Breast cancer is the second leading cause of cancer deaths among women. Breast tumorigenesis and progression arise through a sequential accumulation of mutations in oncogenes and tumor suppressor genes that serve as tumor driver genes. MET tyrosine kinase is the hepatocyte growth factor/scatter factor (HGF/SF) receptor. MET constitutive activation and mutations have profound effects on promoting tumor growth and metastases. We hypothesize that MET activation, alteration of other driver genes, and Inherited Driver Modifier Gene products (IDMGs) generate Dynamic Driver Modifiers Protein-Protein Carcinogenic Networks (DMCNs) that Induce tumorigenesis and metastasis.
To isolate MET-IDMGs and DMCNs, we created a novel mice model in which 20 CC lines (Collaborative-Cross CC - mice with diverse genetic backgrounds) overexpress the activated MET receptor. We followed tumor development using CT imaging and characterized the pathology H&E staining analysis.

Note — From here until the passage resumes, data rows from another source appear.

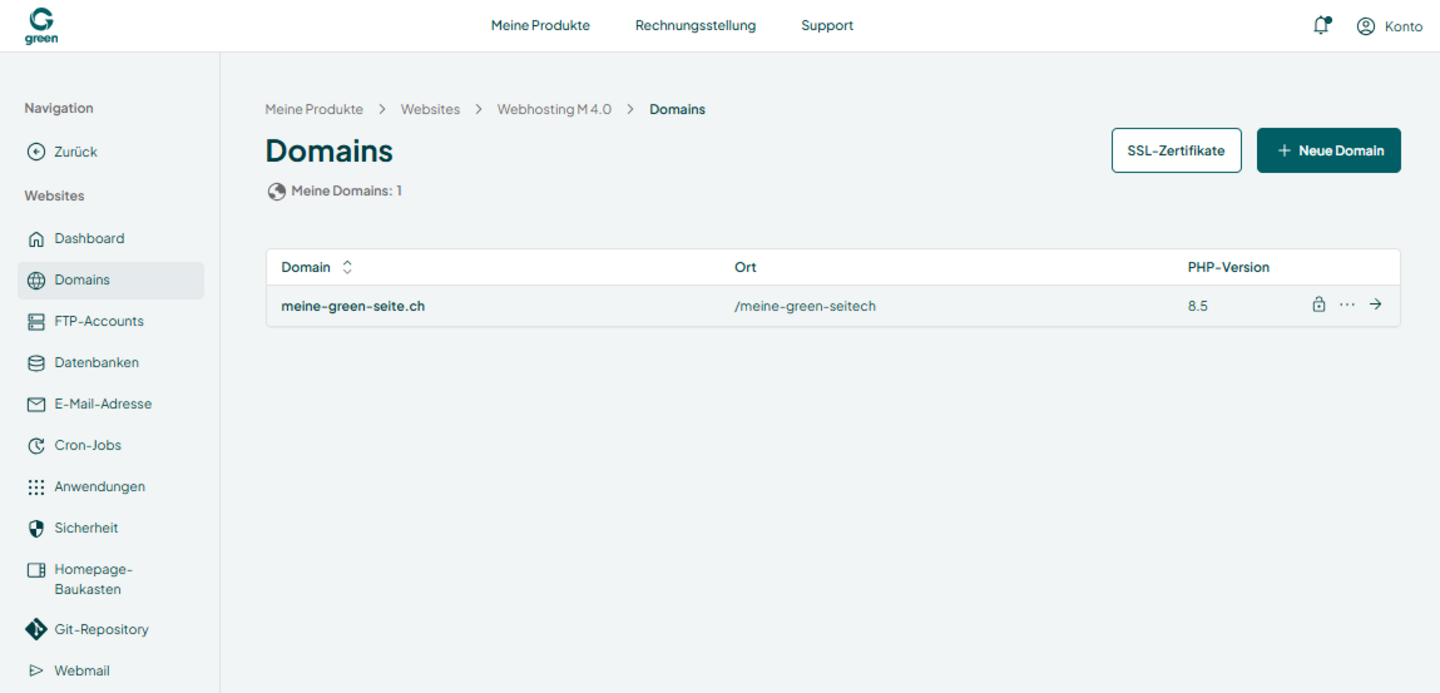Image resolution: width=1440 pixels, height=693 pixels.
Task: Select Git-Repository in the sidebar
Action: (x=88, y=629)
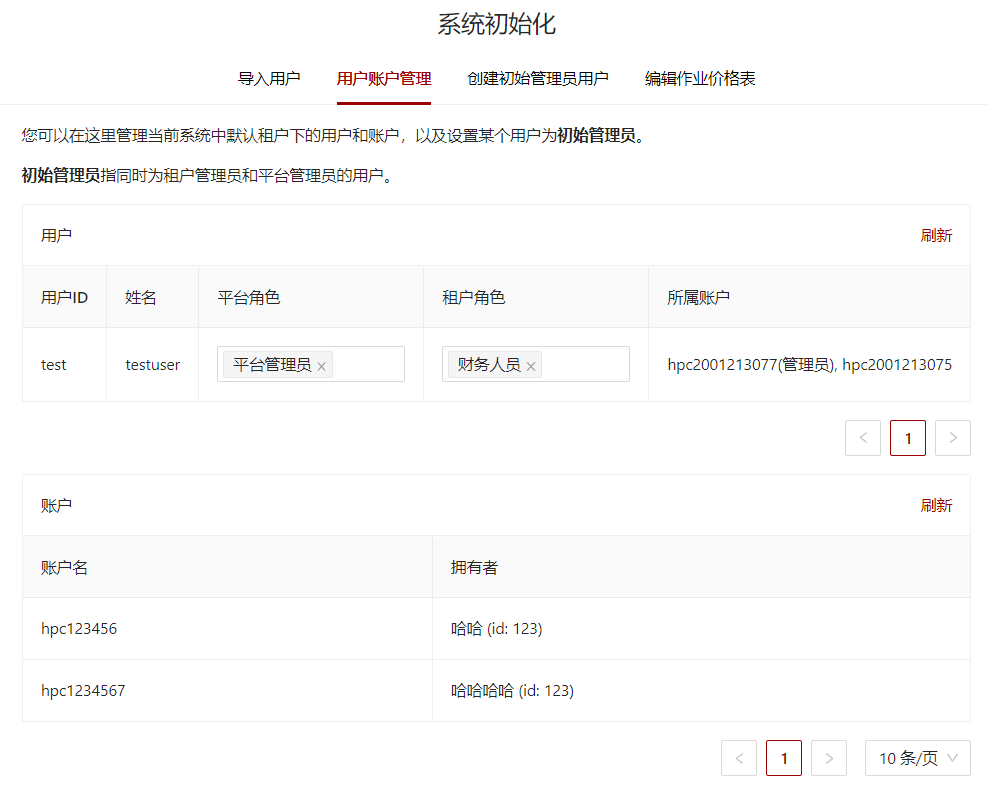Select page 1 in the account table
987x787 pixels.
coord(783,757)
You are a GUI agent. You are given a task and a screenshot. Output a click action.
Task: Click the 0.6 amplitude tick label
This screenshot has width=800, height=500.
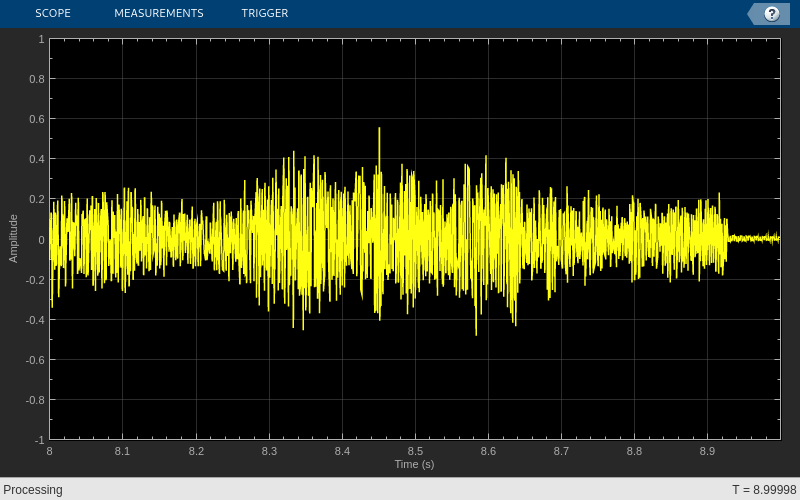[x=36, y=119]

Tumor follow-up revealed that the mutated MET CC lines showed wider diversity regarding tumor types (carcinoma, lymphoma, and sarcoma).

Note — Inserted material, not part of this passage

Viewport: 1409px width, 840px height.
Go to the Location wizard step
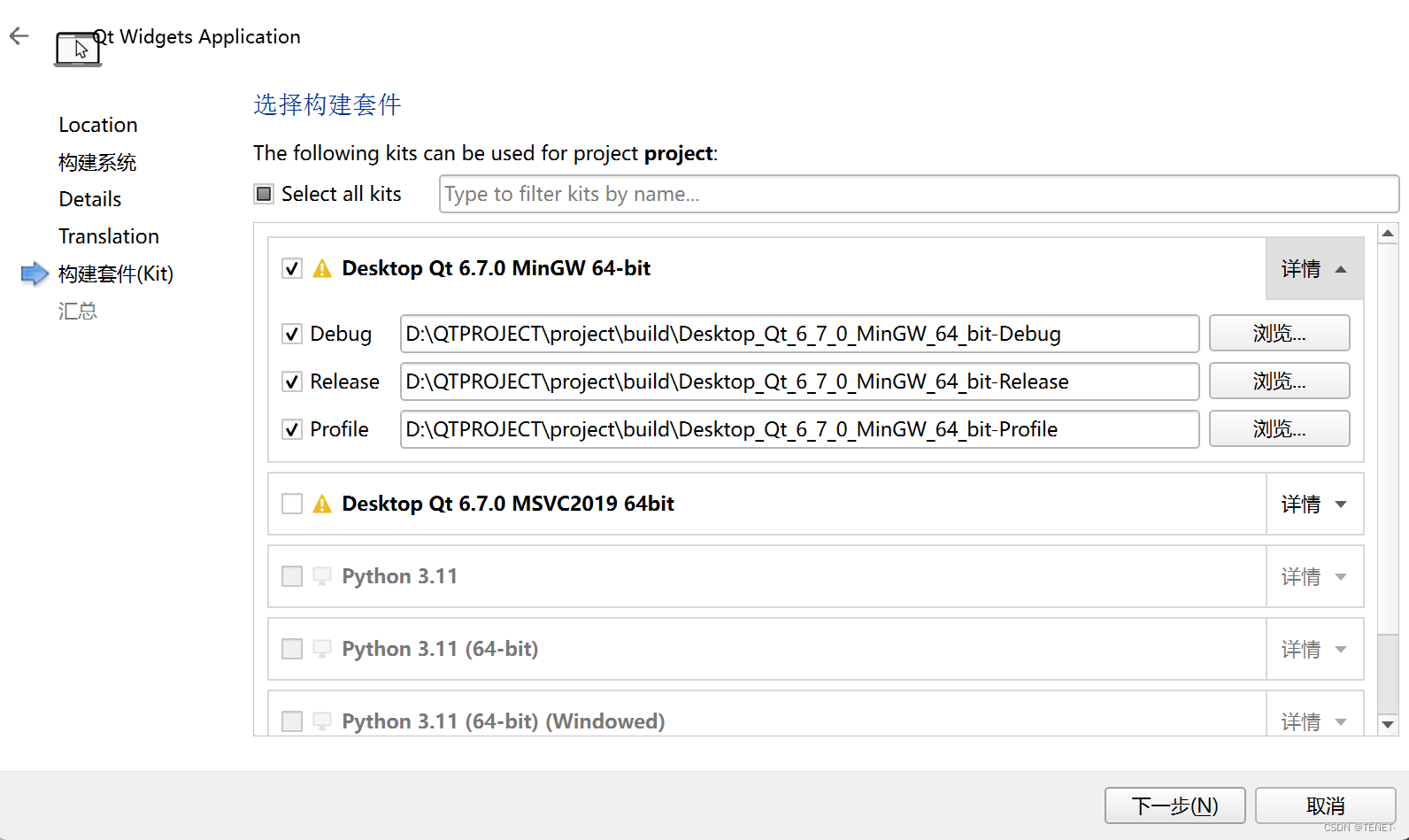tap(98, 125)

QTL and computational bioinformatics analyses (SNP’s, ANAT and Human cBioPortal Database), together with qPCR and immunofluorescence staining, enabled the selection of 9 candidates IDMGs that demonstrate alteration by modulation of MET signaling. Several IDMGs served as very significant prognostic factors in human breast cohorts. Another set of candidate IDMGs code for pathomic and radiomic features. QTL analysis based on the AI of the nuclear structure enable the isolation of MET induced nuclear morphology modifiers.
CRISPR-CAS9 KD and KO of several IDMGs significantly altered MET expression and reduced MET-induced motility. We developed a precision medicine tool using graphic AI and MET and IDMGs expression. Using our morphokinetic analysis infrastructure we demonstrate that KO of NCKAP5L MET candidate modifier showed dramatic decrease in the Morphokinetic parameters, validating its role in MET induced cell motility.
These results demonstrate that modifier genes play a significant role in tumor type development and tumor progression. The multidisciplinary molecular imaging analysis enables elucidating the molecular mechanisms of MET-induced tumorigenicity to generate novel prognostic factors and precision anti-MET therapy.